A national parish is a type of Catholic parish distinguished by liturgical rites or nationality of the congregation; it is found within a diocese or particular Church, which includes other types of parishes in the same geographical area, each parish being unique. A national parish is distinguished from the commonly known type of parish, the territorial parish, which serves a territory subject to the exclusive jurisdiction of the territorial parish priest. A national parish is an ecclesiastic subdivision which serves a community of people but is not necessarily a geographic subdivision.

==Background==
National parishes housed in national churches in Rome have existed for centuries to meet the spiritual needs of people both temporarily or permanently residing in Rome and those visiting Rome on pilgrimage. For example, the Church of Santa Susanna served both as a titular church and the national parish for Americans until 2017, when it was replaced by San Patrizio a Villa Ludovisi.

National parishes were first established in North America in the late 18th century, to meet the needs of immigrants not speaking the language of the majority population. The first national parish in North America was Holy Trinity German National Parish, founded in 1788 in Philadelphia, Pennsylvania.

Father Raymond A. Schroth, SJ, wrote in a 2002 National Catholic Reporter article about trusteeism that, "national parishes, particularly German and Polish, who brought over European traditions of the laypeople establishing and directing the parish," have strongly represented the voice of the laity in the church.

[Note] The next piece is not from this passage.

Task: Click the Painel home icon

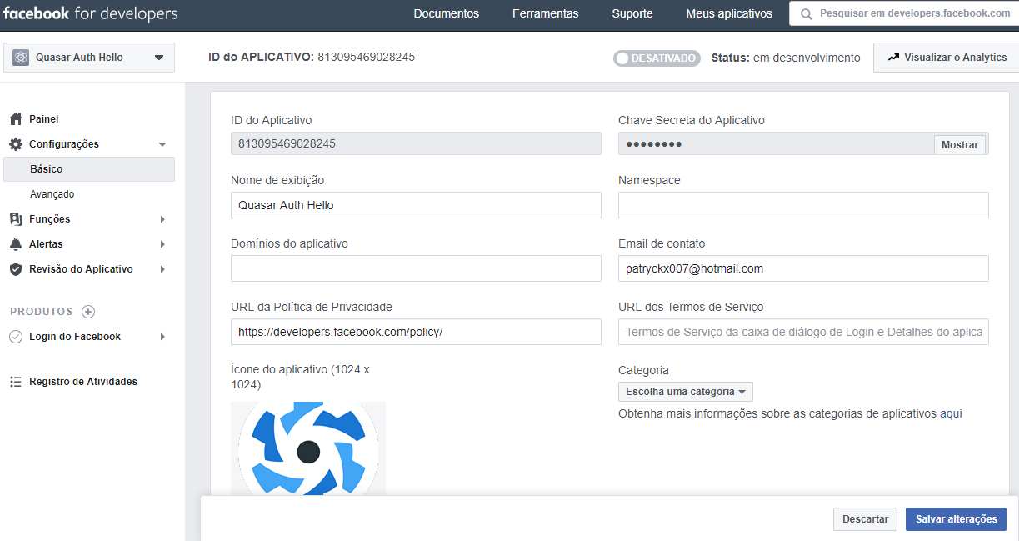Action: pos(15,119)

The U.S. Conference of Catholic Bishops, when covering Pope Benedict XVI's 2008 visit to the United States, identified two historically significant national parishes: Holy Trinity Church, in Philadelphia, established in 1789 as both the first national parish in the United States and the first to serve German-speaking Catholics; and, Saint Benedict the Moor's Church, in New York, established in 1883 as the first mission parish to serve African-American Catholics north of the Mason–Dixon line.

As city populations changed, sometimes national parishes were merged into one church as population declines caused church closings. For instance, in Little Falls, New York, former national parishes for Italian, Polish and other immigrant groups have been closed. The Catholic community now worships in one church, renamed after the Holy Family. It is the largest physical church and had been founded as St. Patrick's by Irish Catholic immigrants, the first of waves of immigrants to this small city in the 19th and 20th centuries.

In a 2009 National Catholic Reporter article about the resignation of Bishop Joseph Francis Martino of the Diocese of Scranton, Pennsylvania, Jerry Filteau noted the diocese's history of establishing national parishes for Polish people, Italians, Irish and other Catholic immigrant groups who arrived in the late 19th and early 20th centuries. He attributed failure by an earlier Irish-American bishop to be sensitive to the Polish national parish as being the catalyst for the separation of the Polish National Catholic Church in Scranton.

George Gregory wrote in 2010 about the establishment of a new national parish designated for Hispanics in the Philadelphia archdiocese, noting that "national parishes serve particular ethnic communities, as opposed to territorial parishes, which serve a geographic area of an archdiocese or a diocese." He said that the new parish was the 32nd national parish in the Archdiocese of Philadelphia. The parish was established as St. Rocco Parish in Avondale, Pennsylvania, in southern Chester County, where a large number of Latinos have moved in recent years. Parish members are primarily Mexican, but some are Puerto Rican, Colombian, Argentinian, or have other Latin American backgrounds. As of 2010, the Philadelphia archdiocese had "13 Italian parishes, nine Polish parishes, three Slovak parishes, three Lithuanian parishes, two German parishes, and one Korean parish."